Your answer should be a single number: the count of lines in the entries below that contain "Open".

━━━ Available data

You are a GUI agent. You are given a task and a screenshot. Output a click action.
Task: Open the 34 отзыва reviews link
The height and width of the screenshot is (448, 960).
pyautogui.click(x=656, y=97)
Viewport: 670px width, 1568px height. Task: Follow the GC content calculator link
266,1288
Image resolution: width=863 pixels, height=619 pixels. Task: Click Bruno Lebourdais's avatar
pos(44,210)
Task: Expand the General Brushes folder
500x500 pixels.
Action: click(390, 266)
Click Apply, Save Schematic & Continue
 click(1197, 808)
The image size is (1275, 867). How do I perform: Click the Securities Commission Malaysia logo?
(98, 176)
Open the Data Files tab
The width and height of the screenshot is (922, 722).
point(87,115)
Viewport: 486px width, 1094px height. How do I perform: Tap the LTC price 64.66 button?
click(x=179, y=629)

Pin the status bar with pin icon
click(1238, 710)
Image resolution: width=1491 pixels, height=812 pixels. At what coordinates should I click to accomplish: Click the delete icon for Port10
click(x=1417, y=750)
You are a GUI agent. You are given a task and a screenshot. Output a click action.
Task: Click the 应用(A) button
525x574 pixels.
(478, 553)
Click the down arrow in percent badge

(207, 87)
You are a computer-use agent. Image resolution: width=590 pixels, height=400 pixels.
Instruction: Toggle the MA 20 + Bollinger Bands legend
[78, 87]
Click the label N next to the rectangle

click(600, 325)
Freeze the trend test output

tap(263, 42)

━━━━━━

## Solved exercise
2